El sol que hasta hace unos momentos fulguraba ahora se esconde tras las nubes. Clima de domingo, incierto, entre dudas. Paró de caminar y todo siguió igual.

jueves, 22 de octubre de 2009

Palabras perdidas

Estaba en un rincón, escondida detrás de una gran maceta. Miraba el techo, aunque sus ojos oscuros se hallaban perdidos, en otro tiempo y espacio. Parecía hablar, pero simplemente emitía sonidos sin ningún sentido. Parpadeaba de vez en cuando, se quedaba muda de repente y solo movía los labios. Luego cerraba los ojos y movía el cuello, caminaba tambaleante en círculos. Pasaron horas.

Casi dormida el sol le molestaba. Tras el ventanal jugaban unos niños. Un dato de relleno, nada sabia ella de esos niños ni le importaban, su realidad no estaba ahí. Afuera todo resplandecía en demasía, el ambiente era borroso, podría jurar que era un sueño. Adentro, en su frío y enorme refugio solo había una tenue luz, prácticamente olvidada. El exterior prometía un mundo bello, pero inaccesible. Por algún motivo su existencia pertenecía a este lugar en ruinas, sin luz ni compañía.

Luego de tantas horas de minuciosa observación escuche su primera palabra: “¡Ilusos!”. Mientras gritaba me dio la sensación de que se dirigía a alguien, quizás a un publico imaginario. Inmediatamente comenzó a reír, cada vez más fuerte y con más entusiasmo. Eligió un rincón diferente, esta vez sin ningún rayo de sol que le estorbara, se sentó, abrazo sus piernas y comenzó a mecerse muy lentamente cantando alguna canción en su propio idioma.

Tuvimos una oportunidad para hablar.
-¿Crees que estoy loca?

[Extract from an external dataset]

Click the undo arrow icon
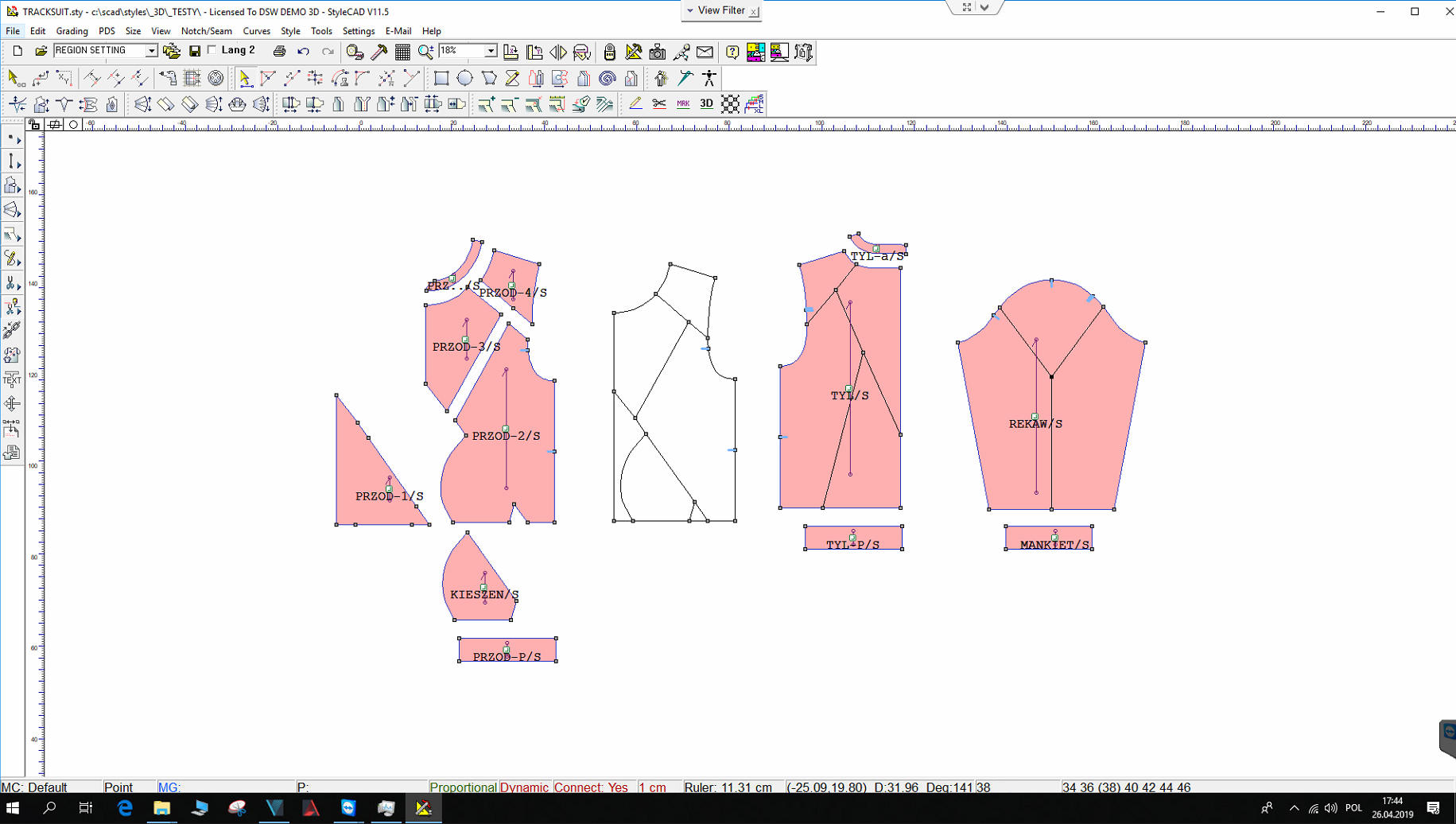The width and height of the screenshot is (1456, 824). click(303, 52)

Lamento decepcionarte, pero no es así.-
-¿Por qué haces esto?-
-¿Por qué no?-
-Hace un hermoso día, podrías salir afuera.-
-No existe un afuera, esto que ves es todo lo que hay.-
Me quede callado, siempre tras las palabras había múltiples sentidos. Odio descifrar palabras, buscar sus significados ocultos. De hecho, ante estos casos me sujeto a lo literal e ignoro cualquier vestigio “metafórico”.

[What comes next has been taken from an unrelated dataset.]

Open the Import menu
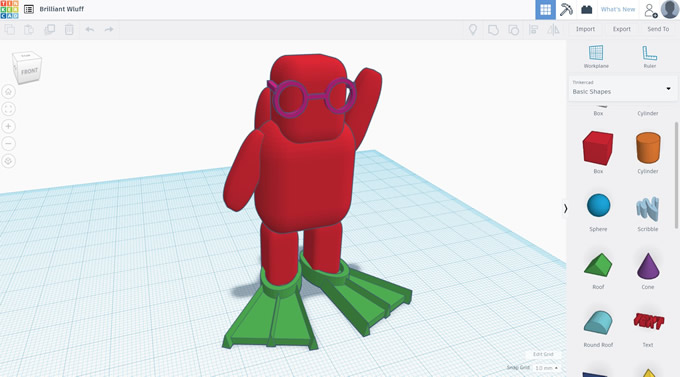The image size is (680, 377). [x=585, y=29]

-Mutar. ¿Bonita palabra, no?- le pregunte
-Actuó para siempre salir beneficiada. YO, YO, YO. ¿Qué es el otro?-
-Un burdo acuerdo, por supuesto.-
Reímos.

-El exterior inexistente esta acá, adentro. Adentro... lo único real ¿Termina ya? ¿Que es real? Todo aquello que se encuentra mas allá de mi ultimo esfuerzo por un contacto no existe en si mismo. La existencia tiene leyes caprichosas, contradictorias, mañosas e irascibles. Simplemente quiero decirte...-
-Que nunca vas a encontrar las palabras justas para expresar todo lo que circula en tu cabeza, ni para explicarte, ni para defenderte. No vas a poder porque las palabras no han sido hechas aún. Aquellas que supieron ser tus aliadas hoy se ponen en tu contra, te dejan desprovista de abrigo, a la merced de un sueño imposible.-

Vuelve a esconderse detrás de la maceta. Es su hogar y su costumbre. Sabe que nunca ha jugado bien a las escondidas, siempre termina admitiendo que la descubrieron y hace de su confesión una vergüenza.